Controversy has surrounded his death, with some people asserting that he may have actually made the summit and died coming back down, while others believe he just never made it.
Interest in Mallory’s story was reignited in 1999 when American mountaineer Conrad Anker found his frozen body deep into the ominously titled ‘death zone’ of Everest. Much of his belongings were intact, but one thing was missing: a photo of Mallory’s wife Ruth, which he had promised to place at the summit.
From this point on, Anker found himself obsessed with Mallory and his voyage – and resolved to undertake his own expedition to the summit of Everest, using the exact same route and taking with him replicas of Mallory’s equipment to test along the way. Accompanying him was British climbing prodigy Leo Houlding.
The intertwined stories of Mallory’s expedition, Anker’s expedition and the conflicting emotions brought on by the climbers’ love for the mountains and for the wives they left at home make for a somewhat clumsy narrative. Malory’s story is a fantastical one and could easily have had an entire film devoted to it, that is, if they found more than two photos of his wife and more than the one restored piece of video footage from his expedition. Repetition of these images while Liam Neeson reiterates poetic conjecture about the lure of the mountain tearing Ruth up inside does become pretty tiresome after a while.

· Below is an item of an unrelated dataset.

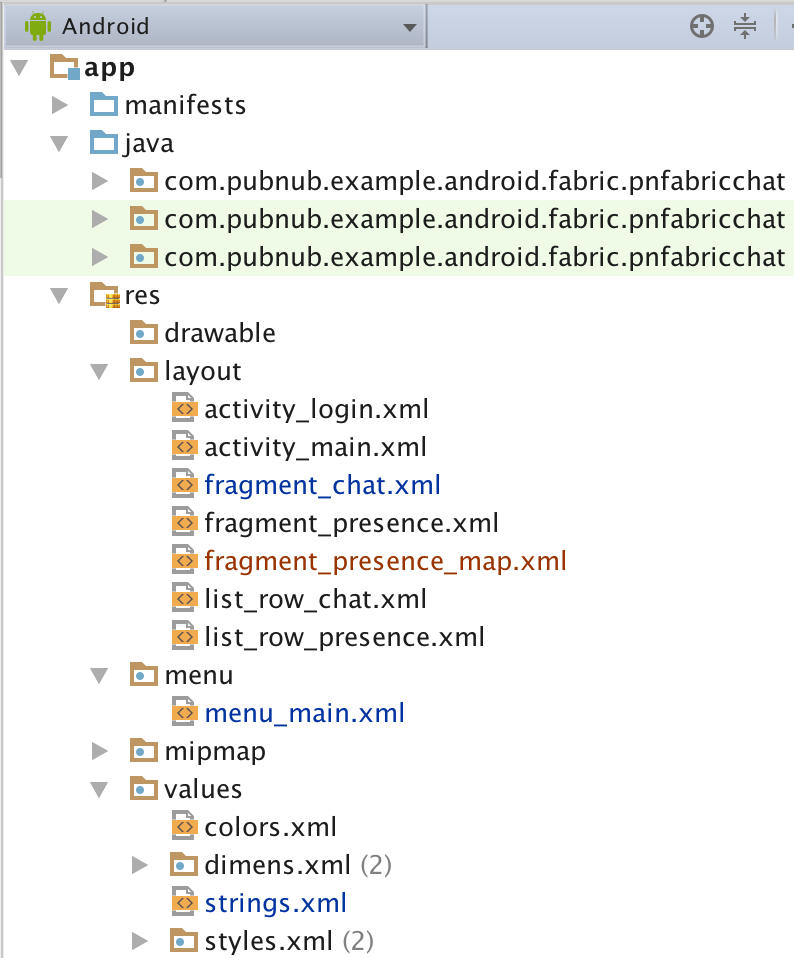
Task: Click the Scroll from Source crosshair icon
Action: tap(702, 25)

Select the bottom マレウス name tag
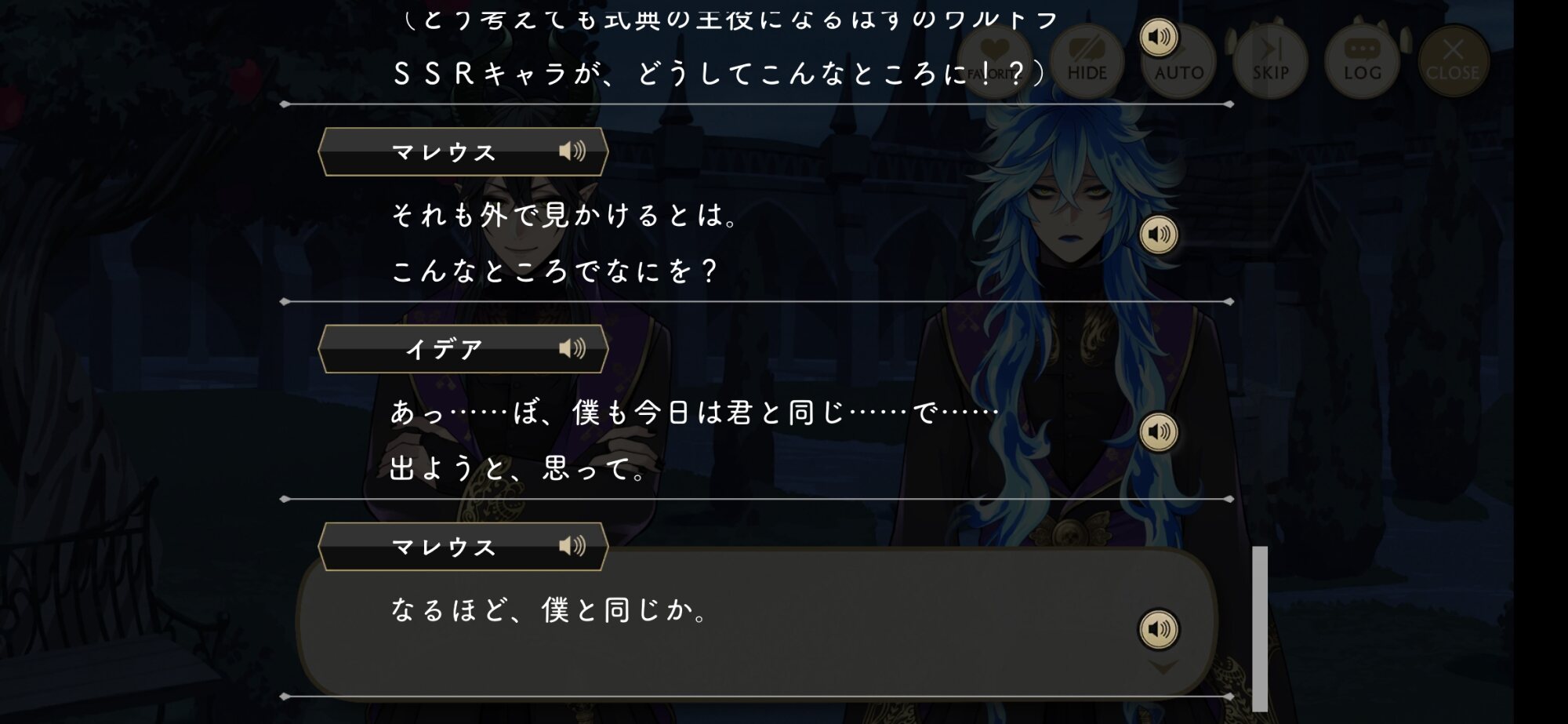[x=463, y=546]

This repetition makes the shift to Anke and his expedition a lot more interesting. Snippets into his own personal life are given equally short and uninspired treatment, however. Intriguing morsels about Anke’s former climbing partner who died during an expedition, and whose wife Anke subsequently married, brought a new dimension to a story that often lapsed into dry recounting of historical evidence. Yet sadly Anke’s story was only ever skimmed over as part of an awkward parallel to Mallory’s own family story.

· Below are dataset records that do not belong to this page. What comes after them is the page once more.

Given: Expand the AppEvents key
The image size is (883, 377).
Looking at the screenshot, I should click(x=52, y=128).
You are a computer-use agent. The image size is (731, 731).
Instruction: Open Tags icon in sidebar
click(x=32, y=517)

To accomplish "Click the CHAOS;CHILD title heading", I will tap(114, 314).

Equally unfinished was the testing of Mallory’s gear by Anke and Houlding, which happens at several points during their climb. We get a quick look at them changing, discussing the various flaws in the kit as they do so, then some shots of them walking in it, then the pair rubbing their feet and marvelling at Mallory’s hardiness. I know it’s a tall order, but I would have quite enjoyed seeing them undertake a full expedition (Everest or elsewhere) in the manner of Mallory and then discuss it, rather than simply using his clothes as a short interlude to try and keep us engaged with a flagging human interest tale.

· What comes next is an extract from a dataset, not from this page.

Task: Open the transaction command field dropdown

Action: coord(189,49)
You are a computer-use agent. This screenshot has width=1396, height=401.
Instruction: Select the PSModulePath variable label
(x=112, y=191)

Luckily the narrative format (which I actually suspect was designed for TV screening, with frequent ad breaks justifying repeated photos and maxims) is held together by some spectacular shots of the mountainous terrain. The film is showing in IMax, and though I only watched on a standard cinema screen I can imagine that, blown up to epic proportions, this film would be a sight to behold.
Another plus point is the talent involved in the making of the film. Liam Neeson’s narration, though often hampered by some hackneyed scripting, is loaded with a gravitas that accompanies the visual splendour of the film very well. Ralph Fiennes also provides a star turn as the voice of George Mallory, which appears when his letters and conferences are read out (including the infamous response to being questioned on why he is climbing Everest: “because it’s there”), while Hugh Dancy and Alan Rickman pop up in supporting roles just to keep the star-factor high.
Overall, I can see this being a great IMax experience, or an enjoyable TV doc that offers plenty of historical intrigue with a dash of controversy and a pinch of human drama thrown in. But the layers of narrative prove too diffuse, and there is not a good enough arc to hold a cinema audience for the duration. I certainly found myself yawning when we reached 45 minutes and, by the end, ruing the missed opportunities amongst the many interesting and exciting fragments of story that are collected here.